Among the 427,000 things which can annoy me is waking at 3am and having really silly lines of thought banging about in the old brain box. It happened again this week, and among the junk, nonsense and non-sequential thoughts, one scrambled through the swamp to surface more vigorously than the others.
The mystery of Dr Who. Not the TV character, but the actual word “who”.
Why do we have this odd word in our language? And why is it pronounced “hoo”?
At the risk of giving Dr Who a slightly oriental flavour, should it have been pronounced “woo” or “whoo”? Or spelled “hwo”? Dr Hu?
See, this bit of space is called BushWhacked, not BushHacked. We say “why” not “hy”. We go “where”, not “here”. So, who decided to muck about with “who”?
As usual, a little research shows that modern people got it wrong. In Old English it was hwa, from proto-Germanic hwas. In other languages it appears as: Old Saxon hwe, Danish hvo, Swedish vem, Old Frisian hwa, Dutch wie, Old High German hwer, German wer, Gothic hvo.
Come to think of it, what a mongrel of a letter W can be. Some frarfly good English speakers do pronounced the H in words such as “what, where, when, why, whack” … BUT, they put the H before the W, so “when” become “hwen” even though it’s clearly wandered to the wrong bit of the word.
W should be banned. It’s not even a thing. It’s a “doubleU” and if there’s a mob of them, they’re called “double-ues”. Two of youse. How bogan. It should be doubleV.
Silly people decided to abbreviate the World Wide Web to WWW, but it takes three times as many syllables to say the abbreviation as it does to use its full name. Try it.
This nasty slippery letter crept into our language with William the Conqueror, until then known as William the Bastard. Guillaume le Bâtard seems to have swapped a G for a W somewhere over the English Channel.

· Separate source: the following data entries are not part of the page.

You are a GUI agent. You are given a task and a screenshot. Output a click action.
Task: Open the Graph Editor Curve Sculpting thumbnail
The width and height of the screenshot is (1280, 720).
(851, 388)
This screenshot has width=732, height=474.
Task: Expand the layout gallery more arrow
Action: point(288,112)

Before that, we stuck with V, or in some places a rune character called Wynn.
Even then, W didn’t really catch on until the 1300s. Three hundred years later, it was still suspect with a German grammarian, Valentin Ickelshamer (I swear I’m not making this up) wrote: “Poor w is so infamous and unknown that many barely know either its name or its shape, not those who aspire to being Latinists, as they have no need of it, nor do the Germans, not even the schoolmasters, know what to do with it or how to call it; some call it we, others call it uu. The Swabians call it auwawau.
Oh. Wow. Wow. Most European languages just get by with V without suffering terminal tongue twisting. That’s why films always show German or Russian spies vondering vhy ze vater was so cold.
In their cheery little countries, Jody Whittaker, or Vittaker, will become the 13th Dr Voo. And this little corner of the Addy is called BushVacked.
There has been a great deal of very clever study on why the Germans, then the English needed to mangle our language with Ws.
I have read some of it. Understood very little. Especially when it’s explained in sentences such as this: “The sounds /w/ (spelled ⟨V⟩) and /b/ (spelled ⟨B⟩) of Classical Latin developed into a bilabial fricative /β/ between vowels in Early Medieval Latin. Therefore, ⟨V⟩ no longer adequately represented the labial-velar approximant sound /w/ of Germanic phonology.”
Got that? There’ll be questions later on. Gawd, I’m tired now.